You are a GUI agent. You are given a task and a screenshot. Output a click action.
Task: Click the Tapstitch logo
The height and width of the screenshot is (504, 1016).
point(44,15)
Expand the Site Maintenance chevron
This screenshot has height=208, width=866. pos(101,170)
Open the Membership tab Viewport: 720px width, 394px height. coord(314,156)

--

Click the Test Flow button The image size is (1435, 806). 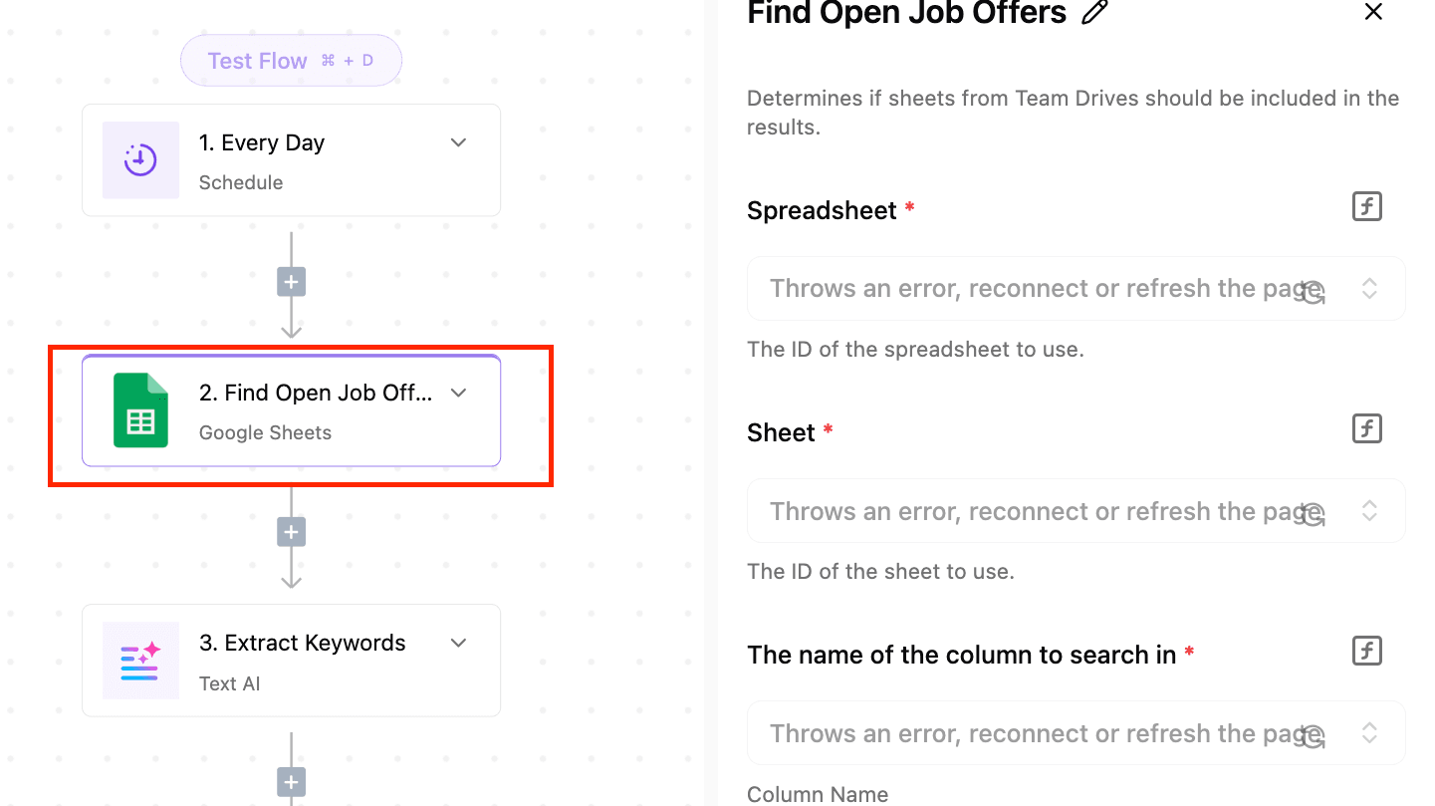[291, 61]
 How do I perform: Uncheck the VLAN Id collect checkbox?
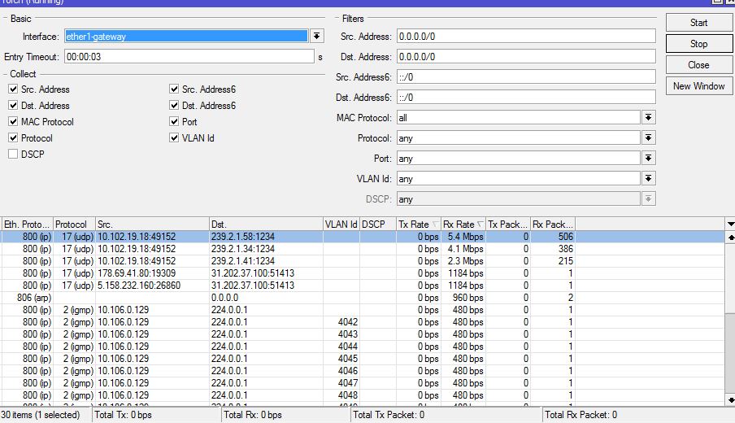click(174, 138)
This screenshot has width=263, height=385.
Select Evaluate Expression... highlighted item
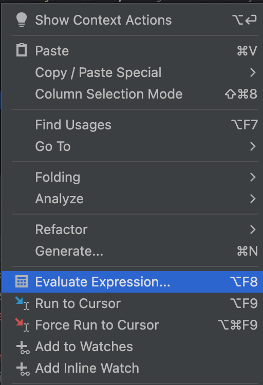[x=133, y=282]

--

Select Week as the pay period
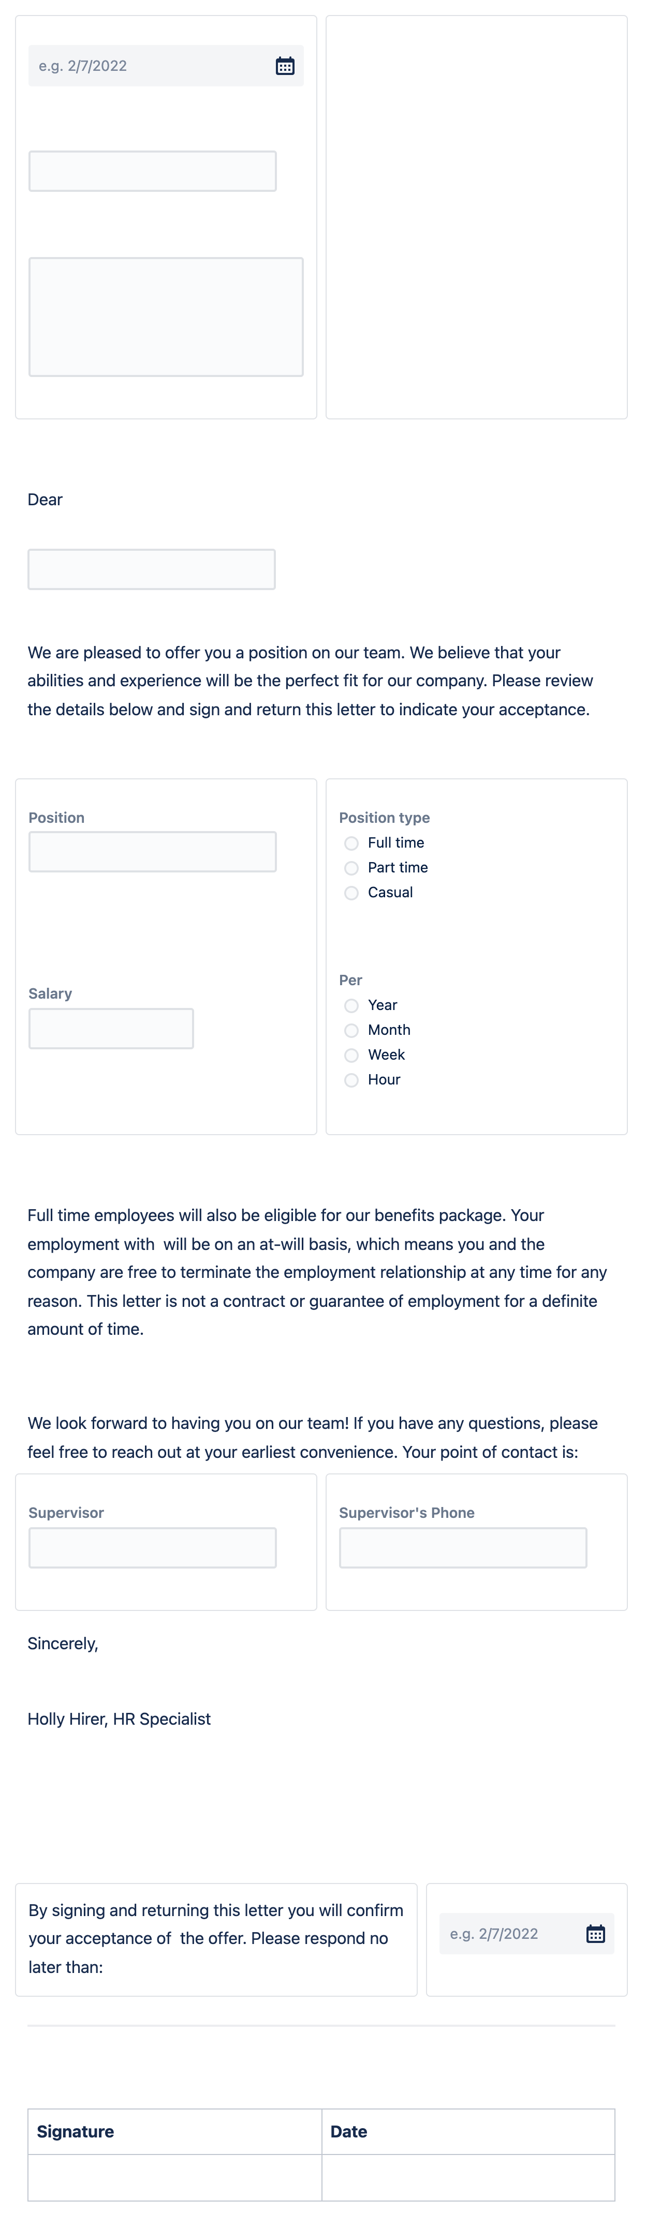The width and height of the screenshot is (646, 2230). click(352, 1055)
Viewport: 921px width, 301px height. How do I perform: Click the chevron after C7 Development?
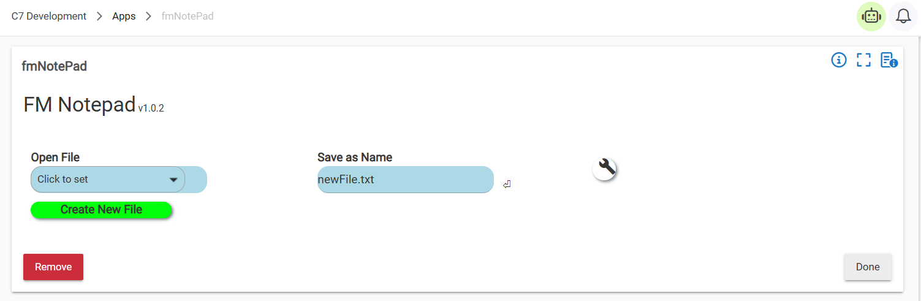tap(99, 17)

▸ Brief: Print exactly the lines of the listing above starting at the line containing "You are a GUI" and ending at the line containing "Open the Membership", both included.

▸ Expected answer:
You are a GUI agent. You are given a task and a screenshot. Output a click action.
Task: Click the Tapstitch logo
The height and width of the screenshot is (504, 1016).
point(44,15)
Expand the Site Maintenance chevron
This screenshot has height=208, width=866. pos(101,170)
Open the Membership tab Viewport: 720px width, 394px height. coord(314,156)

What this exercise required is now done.